-- Records to use follows --
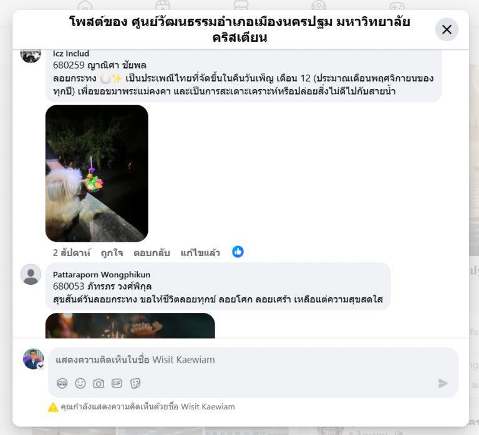Like Icz Includ's comment with ถูกใจ

pos(112,253)
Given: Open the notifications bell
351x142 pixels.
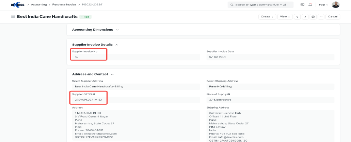Looking at the screenshot, I should [x=310, y=5].
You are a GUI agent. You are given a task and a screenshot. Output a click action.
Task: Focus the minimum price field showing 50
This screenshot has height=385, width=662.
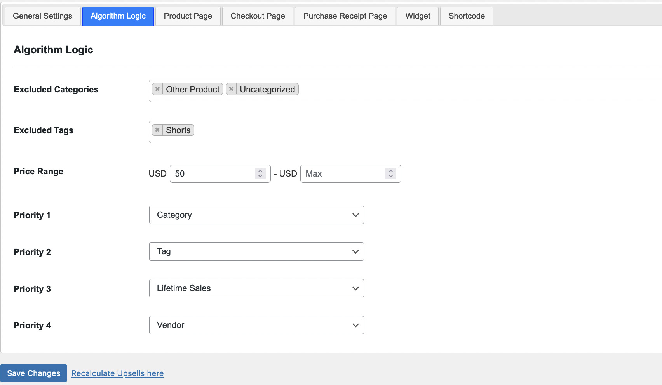(213, 173)
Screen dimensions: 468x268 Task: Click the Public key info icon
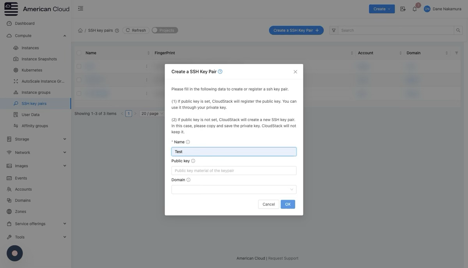(193, 161)
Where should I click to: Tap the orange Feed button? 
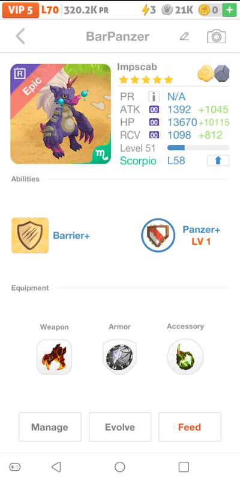pos(190,427)
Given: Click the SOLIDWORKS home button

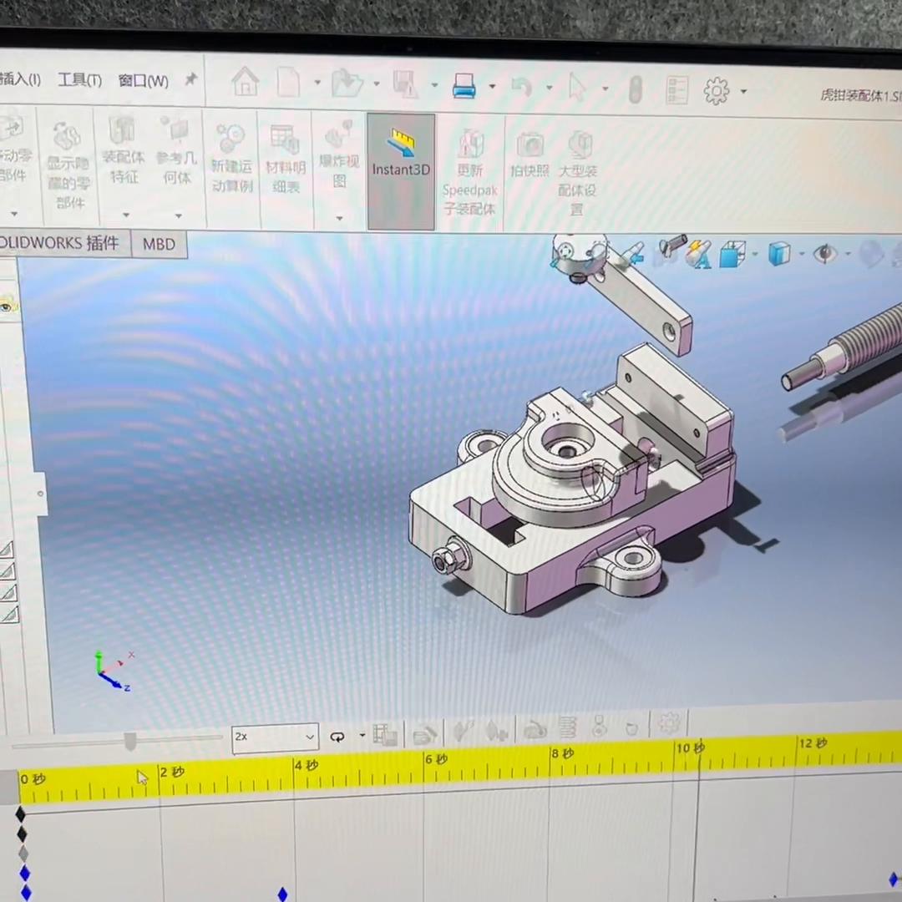Looking at the screenshot, I should click(245, 81).
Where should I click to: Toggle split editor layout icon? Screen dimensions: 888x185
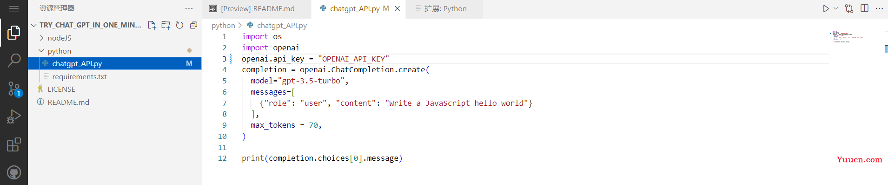(x=864, y=8)
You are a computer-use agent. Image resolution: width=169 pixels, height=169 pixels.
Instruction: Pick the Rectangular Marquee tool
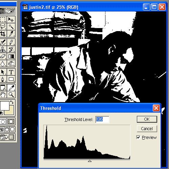point(3,20)
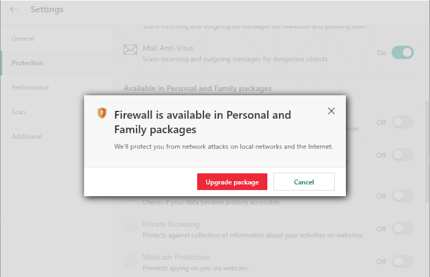Click the vertical scrollbar on the right
The height and width of the screenshot is (277, 430).
[x=427, y=150]
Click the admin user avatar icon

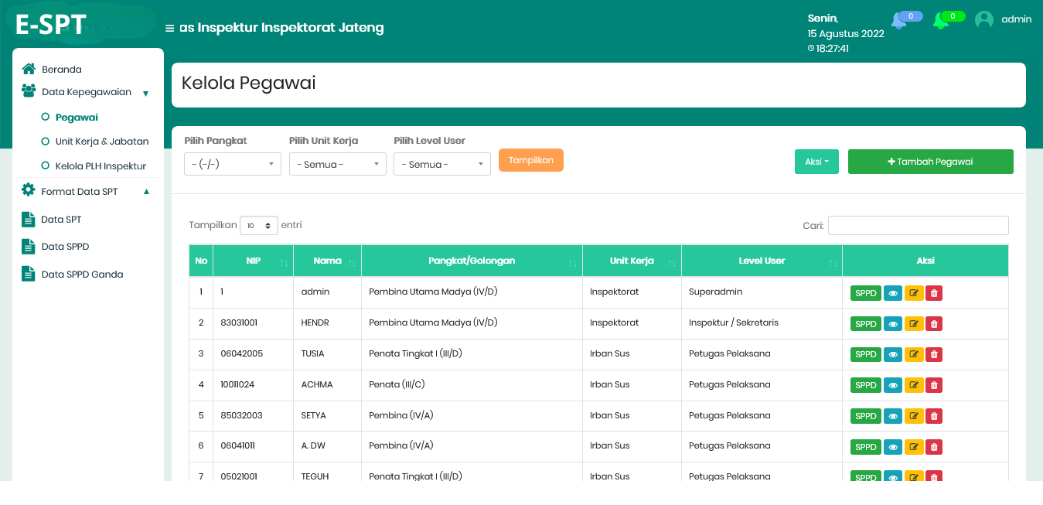click(x=984, y=20)
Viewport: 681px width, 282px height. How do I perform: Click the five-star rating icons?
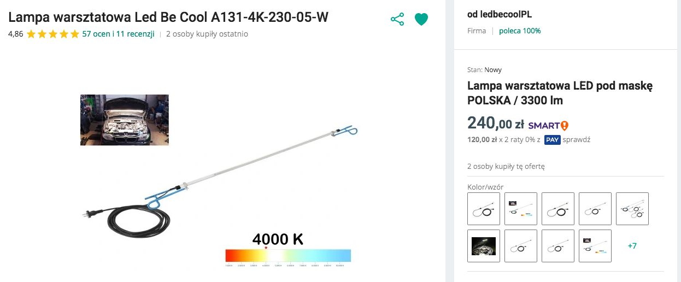point(53,34)
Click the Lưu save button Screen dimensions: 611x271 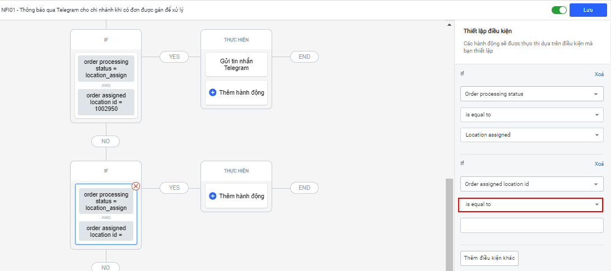point(588,10)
-- Records to use concluded --
__Work instruction__
Find the word "agent" in the entries above, then copy each line that holds it.

__Task answer__
You are a GUI agent. You are given a task and a screenshot. Output a click action.
You are a computer-use agent. Image resolution: width=169 pixels, height=169 pixels.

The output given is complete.